Configure auto scaling rules for provisioned instances to maximize resource utilization - Function Compute

Provisioned instances help reduce request latencies caused by cold starts during peak hours. You can configure a scheduled or threshold-based scaling policy for provisioned instances to improve resource utilization.

Limits

The following table shows the limits on the scaling speed of provisioned instances in different regions.

Region	Upper limit of burst instances	Upper limit of instance growth rate
China (Hangzhou), China (Shanghai), China (Beijing), China (Zhangjiakou), and China (Shenzhen)	300	300 per minute
Other regions	100	100 per minute

Note

If you need higher scaling speed, join the DingTalk group 64970014484 for technical support.

Configure provisioned instances

Important

You can configure provisioned instances to mitigate cold starts for latency-sensitive online services. Once configured, the provisioned instances remain active and continue to incur charges, even if no requests are being processed, until you choose to release them. For information about the billing details, see Billing overview.
You can only configure provisioned instances for a function of the LATEST version or with a specific alias.

Step 1: Create a provisioned instance policy

You can use one of the following methods to create a provisioned instance policy:

Create a provisioned instance policy on the Function Details > Configurations > Provisioned Instances page. This method is used in this topic.
Create a provisioned instance policy on the Advanced Features > Auto Scaling > Provisioned Instance Policy page.

Log on to the Function Compute console. In the left-side navigation pane, click Functions. In the top navigation bar, select a region. On the Functions page, click the function that you want to manage.
On the Function Details > Configurations > Provisioned Instances page, click Create Provisioned Instance Policy.
In the Create Provisioned Instance Policy panel, specify the number of provisioned instances.
Complete the configuration of the auto scaling policy in the panel.
Scheduled scaling
Choose scheduled scaling when your service has distinct periodic patterns or predictable traffic peaks. When the number of concurrent invocations exceeds the capacity defined by the scheduled scaling policy, all excess requests will be directed to on-demand instances for processing.
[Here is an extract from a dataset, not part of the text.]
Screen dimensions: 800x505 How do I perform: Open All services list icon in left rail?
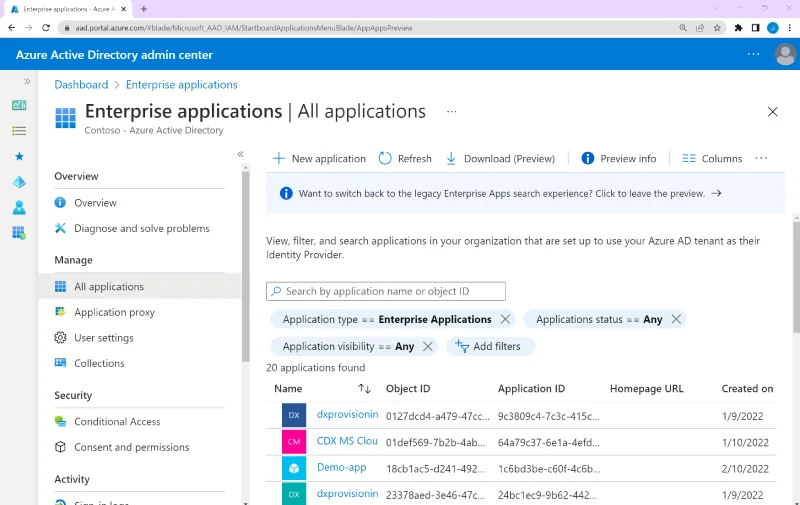[18, 131]
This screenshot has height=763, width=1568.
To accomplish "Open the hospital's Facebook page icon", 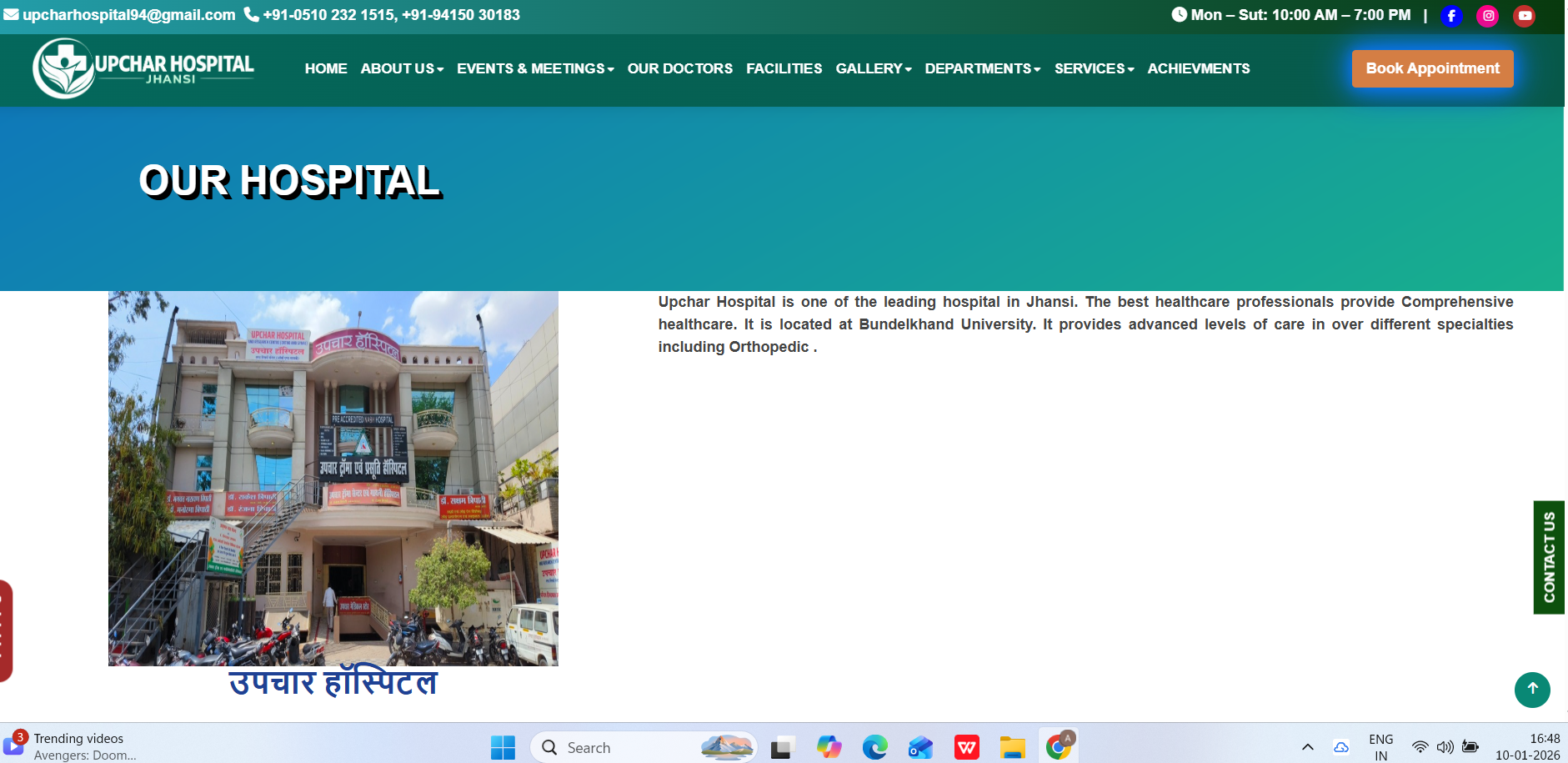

For more information, see Scheduled scaling.
In the example shown in the preceding figure, the time zone is set to Asia/Shanghai (UTC+8), and the policy takes effect from August 1, 2024 to August 30, 2024. During this period, the number of provisioned instances is increased to 50 at 10:00 every Monday and reduced to 10 at 22:00 every Monday.
Threshold-based scaling
Choose threshold-based scaling when your service has unpredictable traffic patterns or sudden spikes in usage. Threshold-based scaling policies adjust the number of provisioned instances every minute based on the utilization of instance concurrency or the utilization of function resources. For more information, see Water-level scaling.
In the example shown in the preceding figure, the time zone is set to Asia/Shanghai (UTC+8), and the policy takes effect from 10:00 on August 1, 2024 to 10:00 on August 30, 2024. The concurrency utilization of provisioned instances is monitored. When it exceeds 60%, instances are scaled out; when it falls below 60%, they are scaled in. The maximum number of provisioned instances is 100 and the minimum number is 10.

Step 2: Verify the policy

Click the function and go to the Function Details > Monitoring > Function Metrics page to view the number of provisioned instances in Function Provisioned Instances (count).

Modify or delete a provisioned instance policy

On the Configurations tab of the Function Details page, click the Provisioned Instances tab in the left-side navigation tree to view the policies you have created. Click Modify or Delete in the Actions column to modify or delete a policy.

References

For more information about the basic concepts and billing methods of on-demand and provisioned modes, see Instance types and usage modes.
For more information about the limits, behaviors, and scaling rules of function instances in on-demand and provisioned modes, see Limits and rules of auto instance scaling.
By default, all functions within an Alibaba Cloud account in the same region share the same scaling limits. For more information about how to limit the number of instances for a specified function, see Specify the maximum number of instances. Function Compute returns a throttling error if the total number of running instances for the function reaches the limit you specify.